Impaired alveolar epithelial cell differentiation/maturation in Fstl1^−/− lungs. (A) Expression of differentiation marker genes for lung epithelial cells in E18.5 embryos. (Scale bars, 50 μm.) (B) The relative expression levels of differentiation marker genes in E18.5 Fstl1^−/− lungs as determined by qRT-PCR. Data represent the mean ± SEM in triplicates. (C) Transmission EM of the lung septa of E18.5 embryos shown at low magnification (LM) and high magnification (HM). Squamous AEC-I cell in WT was closely opposite to densely stained capillary endothelial cell creating thin blood–air barrier (Upper Left). Cuboidal AEC-II cells in WT lungs contained many lamellar bodies (arrows) and apical microvilli (Lower Left). Surfactants (asterisk) were visible in the saccular spaces (Upper Left). The blood–air barrier was significantly thicker with increased numbers of undifferentiated cuboidal epithelial cells in Fstl1^−/− (Upper Right). These cells were immature with dispersed cytoplasmic glycogen and some small lamellar bodies (arrows; Lower Right). (Scale bars: Upper, 10 μm; Lower, 2 μm.) (D) Western blotting of pro–SP-C and pro–SP-B, mature SP-C, and mature SP-B proteins in extracts of whole lungs taken from WT and Fstl1^−/− embryos at E18.5.

Fig. 5.

Fstl1 modulated BMP4/Smad1/5/8 signaling via binding to BMP4. (A) Phosphorylated Smad1/5 in lung tissues from WT and Fstl1^−/− embryos at E18.5. (B) Fstl1 inhibited BMP4-induced phosphorylation of Smad1/5 in Hep3B cells.
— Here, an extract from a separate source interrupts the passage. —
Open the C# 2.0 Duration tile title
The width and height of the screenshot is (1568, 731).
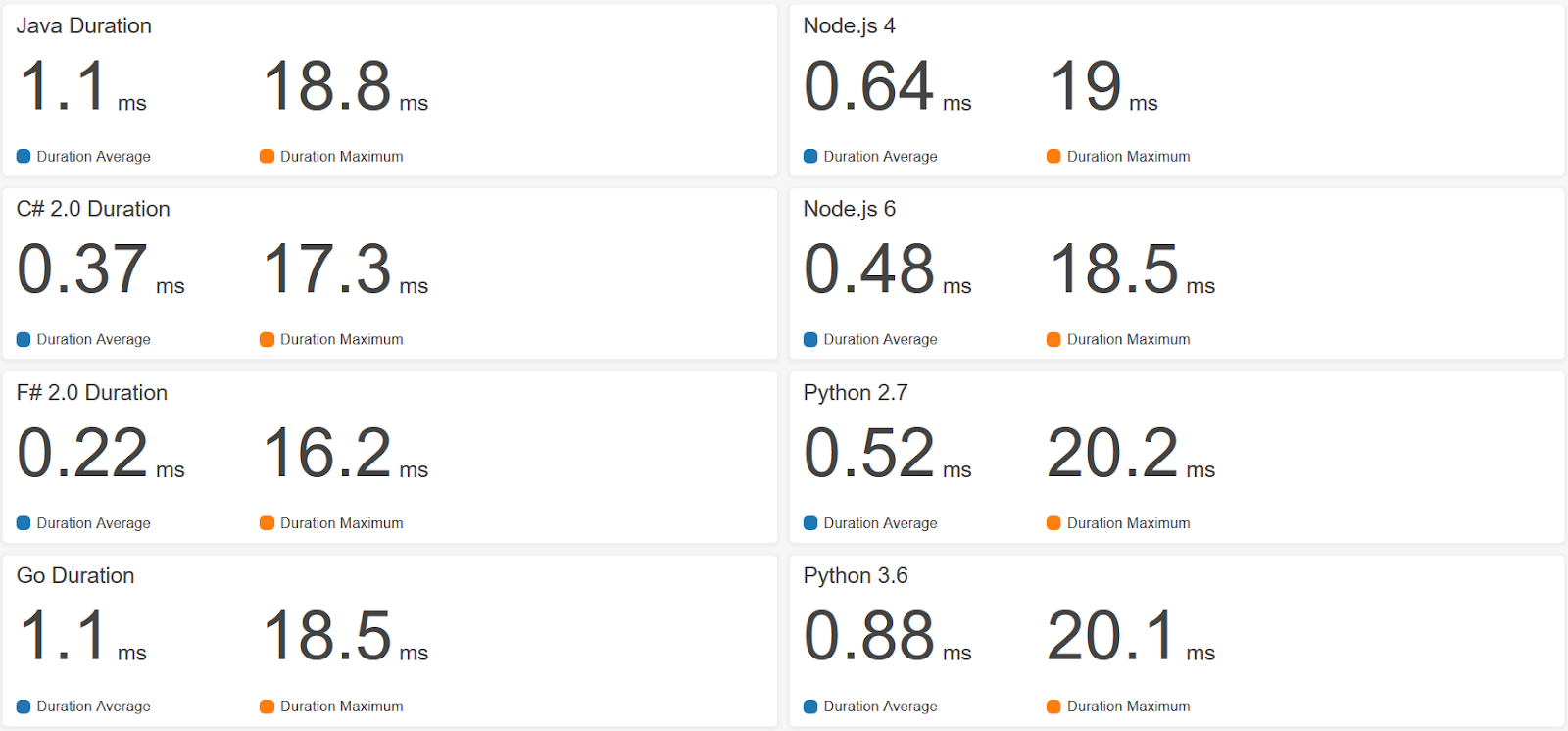tap(93, 209)
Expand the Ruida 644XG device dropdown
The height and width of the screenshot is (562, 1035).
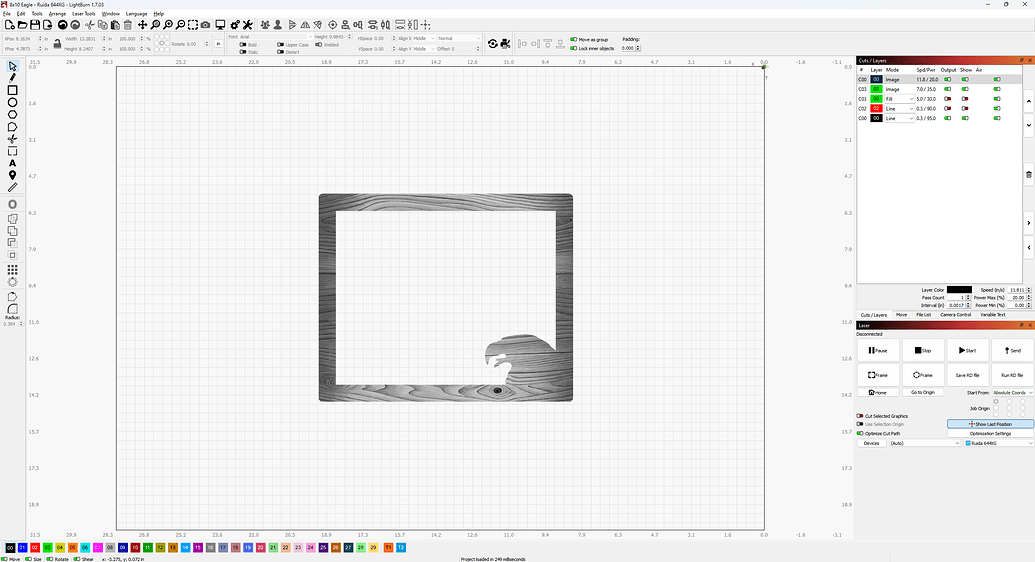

Recombinant Fstl1 protein (25, 100 ng/mL) or transient overexpression of Fstl1 (pc-Fstl1, 1 μg) inhibited Smad1/5 phosphorylation induced by BMP4 (20 ng/mL). Noggin (25 ng/mL) and pc-Follistatin (Fst) (1 μg) were used as positive controls because they are known BMP antagonists. After 1 h of BMP4 treatment, cells were harvested for immunoblotting. (C) Fstl1 inhibited BMP4-induced expression of the reporter BRE-luciferase activities in Hep3B cells. The construct of BRE-luciferase reporter (0.3 μg) was cotransfected with pc-Fstl1 (0.1 μg, 0.2 μg) or treated with recombinant Fstl1 protein (25 ng/mL or 100 ng/mL). After 16 h of BMP4 treatment, cells were harvested for luciferase assay. Pc-Fst (0.1 μg) or Noggin (25 ng/mL) were used as control. The data represent the mean ± SEM of three independent experiments after normalized to Renilla activity. (D) Sensorgrams of SPR analyses show the binding of Fstl1 to BMP4 or to TGF-β1, not to activin A; EGF and NGF were used as negative controls. (E) Fstl1 binds to type II receptor of BMP4 using a pull-down assay. The Ni-Fstl1-BMPRII protein complex was immunoblotted with anti-Flag antibody to confirm the presence of BMPRII (Upper). Each blot was further developed with anti-Myc antibody to confirm the presence of Fstl1 (Lower).

Fig. 6.

Reducing BMP4 signaling activity rescued atelectasis phenotype of Fstl1^−/− embryonic lung explants. (A) Noggin increased saccular dilation of Fstl1^−/− fetal lung explants. E15.5 lung explants from WT and Fstl1^−/− littermates were cultured for 48 to 54 h in absence (CTL) or presence of Noggin (500 ng/mL). H&E staining of explant sections shown at low (Upper) and high (Lower) magnification. Saccular dilation was shown in Noggin treated-Fstl1^−/− explants. The percentage of the total examined sac area of the lung section is shown in the top right corner of each diagram (Upper). (Scale bar, 100 μm.) (B) Fstl1 (100 ng/mL) inhibited BMP4-increased SFTPC expression in A549 cells. The data represent the mean ± SEM of three independent experiments. (C) Summary of the role of Fstl1 in embryonic lung development. Fstl1 modulates BMP4-induced Smad-1/5/8 activity and inhibits pro–SP-C expression.